→ **Exercise details**: Copy out all of the following material word for word, keeping every line as it is.

→ **Task inputs**:
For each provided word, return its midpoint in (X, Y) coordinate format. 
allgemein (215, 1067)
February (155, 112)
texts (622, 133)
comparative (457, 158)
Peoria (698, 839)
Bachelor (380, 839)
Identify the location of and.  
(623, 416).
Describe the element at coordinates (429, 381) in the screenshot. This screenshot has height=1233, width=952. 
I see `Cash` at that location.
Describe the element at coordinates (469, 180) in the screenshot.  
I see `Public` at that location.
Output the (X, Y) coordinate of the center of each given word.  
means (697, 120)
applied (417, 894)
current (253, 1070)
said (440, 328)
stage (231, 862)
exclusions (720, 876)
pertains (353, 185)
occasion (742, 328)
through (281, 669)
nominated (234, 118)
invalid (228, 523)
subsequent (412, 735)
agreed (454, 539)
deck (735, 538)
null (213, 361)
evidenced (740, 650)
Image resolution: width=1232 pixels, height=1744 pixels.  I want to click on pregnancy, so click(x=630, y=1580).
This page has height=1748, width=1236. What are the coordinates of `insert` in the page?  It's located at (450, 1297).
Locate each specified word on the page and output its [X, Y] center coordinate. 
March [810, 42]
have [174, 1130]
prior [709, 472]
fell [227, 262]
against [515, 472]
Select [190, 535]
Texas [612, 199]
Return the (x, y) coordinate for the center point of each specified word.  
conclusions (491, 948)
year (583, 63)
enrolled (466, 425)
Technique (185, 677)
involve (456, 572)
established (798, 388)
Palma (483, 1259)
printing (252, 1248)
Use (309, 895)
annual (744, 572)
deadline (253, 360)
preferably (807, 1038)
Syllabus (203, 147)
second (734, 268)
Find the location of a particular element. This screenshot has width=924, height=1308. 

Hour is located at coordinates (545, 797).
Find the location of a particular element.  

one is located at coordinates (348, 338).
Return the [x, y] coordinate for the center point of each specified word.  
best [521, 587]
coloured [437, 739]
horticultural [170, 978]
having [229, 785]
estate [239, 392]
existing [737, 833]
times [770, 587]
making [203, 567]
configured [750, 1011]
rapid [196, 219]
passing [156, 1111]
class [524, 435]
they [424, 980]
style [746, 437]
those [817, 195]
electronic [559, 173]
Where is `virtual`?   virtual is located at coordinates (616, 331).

→ **Solved exercise**:
For each provided word, return its midpoint in (X, Y) coordinate format. 
allgemein (215, 1067)
February (155, 112)
texts (622, 133)
comparative (457, 158)
Peoria (698, 839)
Bachelor (380, 839)
Identify the location of and.  
(623, 416).
Describe the element at coordinates (429, 381) in the screenshot. This screenshot has height=1233, width=952. 
I see `Cash` at that location.
Describe the element at coordinates (469, 180) in the screenshot.  
I see `Public` at that location.
Output the (X, Y) coordinate of the center of each given word.  
means (697, 120)
applied (417, 894)
current (253, 1070)
said (440, 328)
stage (231, 862)
exclusions (720, 876)
pertains (353, 185)
occasion (742, 328)
through (281, 669)
nominated (234, 118)
invalid (228, 523)
subsequent (412, 735)
agreed (454, 539)
deck (735, 538)
null (213, 361)
evidenced (740, 650)
Image resolution: width=1232 pixels, height=1744 pixels.  I want to click on pregnancy, so click(x=630, y=1580).
This page has height=1748, width=1236. What are the coordinates of `insert` in the page?  It's located at (450, 1297).
Locate each specified word on the page and output its [X, Y] center coordinate. 
March [810, 42]
have [174, 1130]
prior [709, 472]
fell [227, 262]
against [515, 472]
Select [190, 535]
Texas [612, 199]
Return the (x, y) coordinate for the center point of each specified word.  
conclusions (491, 948)
year (583, 63)
enrolled (466, 425)
Technique (185, 677)
involve (456, 572)
established (798, 388)
Palma (483, 1259)
printing (252, 1248)
Use (309, 895)
annual (744, 572)
deadline (253, 360)
preferably (807, 1038)
Syllabus (203, 147)
second (734, 268)
Find the location of a particular element. This screenshot has width=924, height=1308. 

Hour is located at coordinates (545, 797).
Find the location of a particular element.  

one is located at coordinates (348, 338).
Return the [x, y] coordinate for the center point of each specified word.  
best [521, 587]
coloured [437, 739]
horticultural [170, 978]
having [229, 785]
estate [239, 392]
existing [737, 833]
times [770, 587]
making [203, 567]
configured [750, 1011]
rapid [196, 219]
passing [156, 1111]
class [524, 435]
they [424, 980]
style [746, 437]
those [817, 195]
electronic [559, 173]
Where is `virtual`?   virtual is located at coordinates (616, 331).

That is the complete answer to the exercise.